Letters to the Editor
- Leora Ross
- Aust Prescr 2002;25:79-80
- 1 July 2002
- DOI: 10.18773/austprescr.2002.068
The Editorial Executive Committee welcomes letters, which should be less than 250 words. Before a decision to publish is made, letters which refer to a published article may be sent to the author for a response. Any letter may be sent to an expert for comment. When letters are published, they are usually accompanied in the same issue by their responses or comments. The Committee screens out discourteous, inaccurate or libellous statements. The letters are sub-edited before publication. Authors are required to declare any conflicts of interest. The Committee's decision on publication is final.
Editor, – I read with interest Australian Prescriber Vol 25 No 1, 2002. In particular the letters section caught my attention. The comment on the search for information on immunisation stated that information retrieval was limited by the indexing of the databases and by databases being overburdened by too much content.
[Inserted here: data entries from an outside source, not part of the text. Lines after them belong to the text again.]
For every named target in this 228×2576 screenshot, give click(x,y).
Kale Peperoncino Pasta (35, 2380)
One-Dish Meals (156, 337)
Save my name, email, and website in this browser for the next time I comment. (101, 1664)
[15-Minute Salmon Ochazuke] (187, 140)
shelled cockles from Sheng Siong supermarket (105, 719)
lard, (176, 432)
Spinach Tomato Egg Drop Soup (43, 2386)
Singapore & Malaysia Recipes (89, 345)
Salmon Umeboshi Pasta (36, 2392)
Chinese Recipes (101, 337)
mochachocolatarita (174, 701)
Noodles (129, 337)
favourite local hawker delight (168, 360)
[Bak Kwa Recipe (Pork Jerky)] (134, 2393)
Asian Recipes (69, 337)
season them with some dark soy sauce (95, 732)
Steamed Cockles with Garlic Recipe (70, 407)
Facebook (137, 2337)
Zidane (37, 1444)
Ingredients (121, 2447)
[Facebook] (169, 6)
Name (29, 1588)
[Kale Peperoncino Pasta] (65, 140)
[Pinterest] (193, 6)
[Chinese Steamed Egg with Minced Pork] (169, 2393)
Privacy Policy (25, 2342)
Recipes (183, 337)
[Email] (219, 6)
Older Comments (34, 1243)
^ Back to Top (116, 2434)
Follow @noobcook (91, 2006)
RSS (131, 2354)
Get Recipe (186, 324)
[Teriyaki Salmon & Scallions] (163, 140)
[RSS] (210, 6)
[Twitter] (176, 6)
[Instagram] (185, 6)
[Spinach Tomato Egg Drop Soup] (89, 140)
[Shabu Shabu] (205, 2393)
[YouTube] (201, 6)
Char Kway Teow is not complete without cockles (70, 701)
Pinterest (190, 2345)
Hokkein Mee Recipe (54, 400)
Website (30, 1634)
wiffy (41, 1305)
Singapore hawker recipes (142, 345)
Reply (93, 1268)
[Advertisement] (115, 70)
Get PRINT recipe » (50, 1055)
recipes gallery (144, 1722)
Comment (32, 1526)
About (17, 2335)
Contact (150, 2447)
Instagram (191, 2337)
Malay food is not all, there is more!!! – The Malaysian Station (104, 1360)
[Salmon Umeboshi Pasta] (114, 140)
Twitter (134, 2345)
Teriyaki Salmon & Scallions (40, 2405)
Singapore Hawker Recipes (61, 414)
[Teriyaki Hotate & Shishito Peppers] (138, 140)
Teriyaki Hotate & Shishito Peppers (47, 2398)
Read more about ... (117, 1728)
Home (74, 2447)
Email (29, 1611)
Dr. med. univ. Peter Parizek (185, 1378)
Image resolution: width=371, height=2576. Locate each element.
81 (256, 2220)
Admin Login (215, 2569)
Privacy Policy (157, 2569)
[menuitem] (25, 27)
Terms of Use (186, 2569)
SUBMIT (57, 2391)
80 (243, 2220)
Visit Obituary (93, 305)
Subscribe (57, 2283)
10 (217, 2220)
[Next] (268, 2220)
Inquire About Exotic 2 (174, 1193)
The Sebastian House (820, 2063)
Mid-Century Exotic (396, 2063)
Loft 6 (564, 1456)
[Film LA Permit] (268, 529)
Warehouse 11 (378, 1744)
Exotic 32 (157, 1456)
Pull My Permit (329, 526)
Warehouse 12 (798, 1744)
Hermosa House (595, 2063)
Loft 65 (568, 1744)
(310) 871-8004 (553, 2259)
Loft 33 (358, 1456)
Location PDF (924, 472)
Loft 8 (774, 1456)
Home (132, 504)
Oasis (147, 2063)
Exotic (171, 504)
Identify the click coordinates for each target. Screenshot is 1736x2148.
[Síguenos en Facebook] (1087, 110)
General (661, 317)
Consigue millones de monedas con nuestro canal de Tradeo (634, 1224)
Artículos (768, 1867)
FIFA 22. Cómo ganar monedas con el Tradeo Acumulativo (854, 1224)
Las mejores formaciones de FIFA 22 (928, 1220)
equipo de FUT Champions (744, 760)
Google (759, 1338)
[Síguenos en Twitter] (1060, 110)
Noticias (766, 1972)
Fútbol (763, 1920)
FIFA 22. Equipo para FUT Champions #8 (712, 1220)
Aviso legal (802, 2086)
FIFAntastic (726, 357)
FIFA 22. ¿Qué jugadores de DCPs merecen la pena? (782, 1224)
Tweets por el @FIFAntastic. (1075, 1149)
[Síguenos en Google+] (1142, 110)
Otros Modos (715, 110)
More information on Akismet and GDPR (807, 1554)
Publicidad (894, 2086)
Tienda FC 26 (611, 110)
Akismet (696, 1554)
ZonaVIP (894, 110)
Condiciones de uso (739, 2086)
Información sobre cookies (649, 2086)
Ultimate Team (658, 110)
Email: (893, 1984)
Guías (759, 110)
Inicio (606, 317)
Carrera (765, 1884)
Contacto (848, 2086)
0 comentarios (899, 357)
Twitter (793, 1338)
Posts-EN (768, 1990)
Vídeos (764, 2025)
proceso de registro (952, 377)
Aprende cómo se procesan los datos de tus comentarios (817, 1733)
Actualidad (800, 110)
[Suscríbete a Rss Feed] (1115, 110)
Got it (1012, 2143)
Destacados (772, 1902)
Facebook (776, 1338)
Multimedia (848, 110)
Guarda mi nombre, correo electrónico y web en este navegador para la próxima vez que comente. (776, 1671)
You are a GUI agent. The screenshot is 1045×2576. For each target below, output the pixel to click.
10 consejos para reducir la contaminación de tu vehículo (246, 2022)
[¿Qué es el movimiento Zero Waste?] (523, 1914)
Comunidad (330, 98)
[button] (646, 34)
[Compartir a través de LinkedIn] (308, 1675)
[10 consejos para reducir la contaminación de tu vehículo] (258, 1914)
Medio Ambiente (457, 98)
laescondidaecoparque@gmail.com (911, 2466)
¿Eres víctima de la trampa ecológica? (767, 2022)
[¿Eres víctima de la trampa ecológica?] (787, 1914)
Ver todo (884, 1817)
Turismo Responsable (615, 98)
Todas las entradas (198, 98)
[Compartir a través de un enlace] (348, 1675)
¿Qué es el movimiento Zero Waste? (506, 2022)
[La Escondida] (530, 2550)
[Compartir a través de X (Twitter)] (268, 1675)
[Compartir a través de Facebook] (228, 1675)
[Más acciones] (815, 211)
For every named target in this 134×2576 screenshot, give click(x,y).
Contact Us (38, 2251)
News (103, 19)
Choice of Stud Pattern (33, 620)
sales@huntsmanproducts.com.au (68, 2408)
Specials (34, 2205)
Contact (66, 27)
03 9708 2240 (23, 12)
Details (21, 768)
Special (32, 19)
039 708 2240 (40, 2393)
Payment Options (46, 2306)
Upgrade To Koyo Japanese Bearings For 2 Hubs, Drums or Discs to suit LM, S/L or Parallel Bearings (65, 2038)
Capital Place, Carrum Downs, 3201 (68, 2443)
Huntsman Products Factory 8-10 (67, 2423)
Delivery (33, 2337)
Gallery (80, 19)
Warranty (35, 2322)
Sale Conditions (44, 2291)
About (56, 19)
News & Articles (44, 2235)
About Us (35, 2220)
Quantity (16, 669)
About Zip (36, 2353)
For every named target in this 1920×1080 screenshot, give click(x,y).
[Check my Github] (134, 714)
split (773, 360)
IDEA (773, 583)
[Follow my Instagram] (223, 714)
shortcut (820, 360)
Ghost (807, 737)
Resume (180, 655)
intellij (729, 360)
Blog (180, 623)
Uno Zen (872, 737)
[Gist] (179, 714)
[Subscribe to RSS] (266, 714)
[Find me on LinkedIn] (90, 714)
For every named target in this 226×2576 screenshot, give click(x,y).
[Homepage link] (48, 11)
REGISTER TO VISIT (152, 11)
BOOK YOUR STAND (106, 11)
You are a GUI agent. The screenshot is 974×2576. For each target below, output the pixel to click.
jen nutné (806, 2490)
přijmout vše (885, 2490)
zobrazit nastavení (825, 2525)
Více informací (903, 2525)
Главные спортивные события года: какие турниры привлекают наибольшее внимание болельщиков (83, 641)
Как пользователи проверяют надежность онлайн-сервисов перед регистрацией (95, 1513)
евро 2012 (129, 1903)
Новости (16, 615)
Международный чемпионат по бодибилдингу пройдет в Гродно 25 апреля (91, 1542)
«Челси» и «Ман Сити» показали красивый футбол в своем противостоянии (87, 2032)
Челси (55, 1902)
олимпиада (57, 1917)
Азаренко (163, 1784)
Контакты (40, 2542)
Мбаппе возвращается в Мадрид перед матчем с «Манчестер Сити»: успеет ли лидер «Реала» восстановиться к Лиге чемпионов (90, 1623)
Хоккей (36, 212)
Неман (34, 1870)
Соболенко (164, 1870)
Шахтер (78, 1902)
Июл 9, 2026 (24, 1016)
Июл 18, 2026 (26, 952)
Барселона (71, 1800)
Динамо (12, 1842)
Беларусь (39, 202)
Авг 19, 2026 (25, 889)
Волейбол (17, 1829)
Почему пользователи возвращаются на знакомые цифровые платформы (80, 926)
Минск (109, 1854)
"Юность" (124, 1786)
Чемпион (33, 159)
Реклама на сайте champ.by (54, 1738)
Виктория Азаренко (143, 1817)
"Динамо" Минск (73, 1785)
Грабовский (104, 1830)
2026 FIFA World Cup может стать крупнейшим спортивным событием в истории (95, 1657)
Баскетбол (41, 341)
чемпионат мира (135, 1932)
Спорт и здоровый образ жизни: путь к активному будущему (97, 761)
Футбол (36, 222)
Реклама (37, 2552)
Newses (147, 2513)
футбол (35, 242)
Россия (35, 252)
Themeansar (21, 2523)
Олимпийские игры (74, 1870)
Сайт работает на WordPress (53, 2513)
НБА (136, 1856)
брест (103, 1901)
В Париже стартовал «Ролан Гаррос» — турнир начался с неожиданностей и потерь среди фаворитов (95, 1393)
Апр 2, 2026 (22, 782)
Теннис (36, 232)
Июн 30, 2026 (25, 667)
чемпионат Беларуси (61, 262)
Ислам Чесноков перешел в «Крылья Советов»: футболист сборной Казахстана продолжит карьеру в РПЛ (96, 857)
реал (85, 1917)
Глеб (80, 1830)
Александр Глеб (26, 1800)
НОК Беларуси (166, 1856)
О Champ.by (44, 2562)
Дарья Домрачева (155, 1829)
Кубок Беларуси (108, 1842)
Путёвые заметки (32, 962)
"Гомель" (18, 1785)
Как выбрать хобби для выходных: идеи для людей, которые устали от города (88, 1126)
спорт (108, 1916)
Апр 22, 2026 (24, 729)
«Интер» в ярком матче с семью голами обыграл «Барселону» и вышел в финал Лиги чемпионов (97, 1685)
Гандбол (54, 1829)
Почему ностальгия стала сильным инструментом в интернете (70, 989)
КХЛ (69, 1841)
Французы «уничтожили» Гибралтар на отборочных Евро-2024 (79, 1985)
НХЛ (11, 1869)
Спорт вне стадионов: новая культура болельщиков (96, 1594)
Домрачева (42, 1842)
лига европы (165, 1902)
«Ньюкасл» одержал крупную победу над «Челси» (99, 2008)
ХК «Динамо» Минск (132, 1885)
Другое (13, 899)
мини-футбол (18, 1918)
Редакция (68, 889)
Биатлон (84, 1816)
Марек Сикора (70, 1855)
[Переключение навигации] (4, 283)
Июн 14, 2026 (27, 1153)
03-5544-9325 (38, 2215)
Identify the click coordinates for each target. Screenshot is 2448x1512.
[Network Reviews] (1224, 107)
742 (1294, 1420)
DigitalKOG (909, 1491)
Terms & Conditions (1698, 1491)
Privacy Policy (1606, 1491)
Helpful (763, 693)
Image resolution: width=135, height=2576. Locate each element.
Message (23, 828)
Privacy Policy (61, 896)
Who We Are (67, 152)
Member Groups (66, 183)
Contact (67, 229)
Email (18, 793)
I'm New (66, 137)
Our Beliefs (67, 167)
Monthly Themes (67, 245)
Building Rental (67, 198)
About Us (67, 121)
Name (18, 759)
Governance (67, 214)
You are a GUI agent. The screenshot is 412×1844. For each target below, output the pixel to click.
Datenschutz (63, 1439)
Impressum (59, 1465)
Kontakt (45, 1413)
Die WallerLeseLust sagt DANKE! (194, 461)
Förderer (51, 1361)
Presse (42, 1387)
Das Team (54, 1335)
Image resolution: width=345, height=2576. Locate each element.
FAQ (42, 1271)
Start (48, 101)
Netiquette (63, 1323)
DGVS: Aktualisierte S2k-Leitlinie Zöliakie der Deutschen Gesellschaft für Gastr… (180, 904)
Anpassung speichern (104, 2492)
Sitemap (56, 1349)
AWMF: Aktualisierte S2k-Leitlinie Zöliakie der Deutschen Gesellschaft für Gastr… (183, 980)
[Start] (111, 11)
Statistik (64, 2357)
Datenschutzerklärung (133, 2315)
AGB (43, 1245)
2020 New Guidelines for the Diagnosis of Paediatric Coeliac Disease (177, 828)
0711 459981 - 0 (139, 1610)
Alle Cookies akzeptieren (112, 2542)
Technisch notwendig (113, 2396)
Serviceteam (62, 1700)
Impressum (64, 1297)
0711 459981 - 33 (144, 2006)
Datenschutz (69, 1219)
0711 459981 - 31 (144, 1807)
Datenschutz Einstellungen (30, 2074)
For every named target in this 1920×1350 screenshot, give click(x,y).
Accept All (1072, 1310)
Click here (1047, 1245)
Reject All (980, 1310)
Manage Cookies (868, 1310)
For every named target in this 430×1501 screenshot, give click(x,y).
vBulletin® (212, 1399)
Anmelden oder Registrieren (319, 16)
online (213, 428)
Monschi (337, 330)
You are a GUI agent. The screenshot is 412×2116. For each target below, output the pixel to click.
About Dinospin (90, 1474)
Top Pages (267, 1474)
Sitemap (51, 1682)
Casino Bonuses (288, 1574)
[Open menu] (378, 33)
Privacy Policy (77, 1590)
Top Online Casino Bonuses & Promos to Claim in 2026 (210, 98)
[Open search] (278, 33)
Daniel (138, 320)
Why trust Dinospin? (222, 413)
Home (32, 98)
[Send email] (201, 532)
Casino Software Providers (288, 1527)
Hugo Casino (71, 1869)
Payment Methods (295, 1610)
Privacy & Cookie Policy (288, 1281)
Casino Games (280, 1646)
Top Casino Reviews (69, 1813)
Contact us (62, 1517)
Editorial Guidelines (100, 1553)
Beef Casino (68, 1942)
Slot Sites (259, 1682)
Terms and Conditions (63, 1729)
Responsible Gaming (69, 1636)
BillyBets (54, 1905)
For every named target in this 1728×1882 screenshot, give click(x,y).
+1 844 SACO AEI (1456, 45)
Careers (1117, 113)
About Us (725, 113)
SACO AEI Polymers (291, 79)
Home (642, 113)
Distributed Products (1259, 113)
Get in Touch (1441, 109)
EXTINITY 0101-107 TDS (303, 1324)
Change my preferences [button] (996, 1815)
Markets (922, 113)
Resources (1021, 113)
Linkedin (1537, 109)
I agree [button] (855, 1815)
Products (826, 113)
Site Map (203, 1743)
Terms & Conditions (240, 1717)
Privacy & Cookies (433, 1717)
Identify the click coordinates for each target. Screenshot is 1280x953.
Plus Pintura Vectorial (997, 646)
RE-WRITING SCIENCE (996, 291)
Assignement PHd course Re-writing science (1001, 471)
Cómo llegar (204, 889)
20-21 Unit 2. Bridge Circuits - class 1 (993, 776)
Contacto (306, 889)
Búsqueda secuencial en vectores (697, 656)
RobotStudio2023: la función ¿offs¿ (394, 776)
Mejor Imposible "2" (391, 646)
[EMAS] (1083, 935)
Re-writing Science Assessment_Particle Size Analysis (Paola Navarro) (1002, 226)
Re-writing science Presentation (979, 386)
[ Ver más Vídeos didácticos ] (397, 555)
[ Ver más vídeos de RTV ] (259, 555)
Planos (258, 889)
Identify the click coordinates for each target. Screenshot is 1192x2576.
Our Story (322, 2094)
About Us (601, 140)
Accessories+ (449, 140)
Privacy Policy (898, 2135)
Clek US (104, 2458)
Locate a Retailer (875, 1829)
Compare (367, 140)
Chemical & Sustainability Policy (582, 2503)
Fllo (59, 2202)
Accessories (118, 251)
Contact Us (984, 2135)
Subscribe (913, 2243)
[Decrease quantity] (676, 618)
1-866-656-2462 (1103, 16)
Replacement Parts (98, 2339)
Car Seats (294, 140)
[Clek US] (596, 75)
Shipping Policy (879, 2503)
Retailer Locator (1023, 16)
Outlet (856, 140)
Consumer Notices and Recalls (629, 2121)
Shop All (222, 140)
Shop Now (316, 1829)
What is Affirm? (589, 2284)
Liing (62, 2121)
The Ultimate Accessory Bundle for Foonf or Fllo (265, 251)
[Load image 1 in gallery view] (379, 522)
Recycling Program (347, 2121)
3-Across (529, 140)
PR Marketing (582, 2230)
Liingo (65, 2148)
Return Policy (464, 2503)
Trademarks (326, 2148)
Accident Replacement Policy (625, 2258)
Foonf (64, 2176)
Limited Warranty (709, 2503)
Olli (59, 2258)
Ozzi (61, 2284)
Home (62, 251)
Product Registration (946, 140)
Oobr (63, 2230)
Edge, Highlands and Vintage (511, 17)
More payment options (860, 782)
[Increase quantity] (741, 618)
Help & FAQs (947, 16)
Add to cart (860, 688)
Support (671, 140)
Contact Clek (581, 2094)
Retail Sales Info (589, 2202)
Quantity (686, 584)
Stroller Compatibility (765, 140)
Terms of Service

In fact the problem may simply rest with the manner in which the web page was set up. Keywords and key phrases are important factors in being found by a search engine. A search engine (e.g. Google, Lycos, Excite) is like a librarian that selects certain web pages in response to a search request according to the search engine's own criteria. Search engines rank web pages according to keywords or phrases:
How you place your keywords is integral to how easily your web site is found.
It is possible that the Webmaster of the Department of Health and Ageing did not consider 'vaccination' and 'guidelines' to be significant keywords and did not place them in a prominent position in the necessary sections. Perhaps the computing expert simply needs to have further consultation with the content expert about essential keywords or phrases in order to remove any barriers to accessing the very important database about immunisation.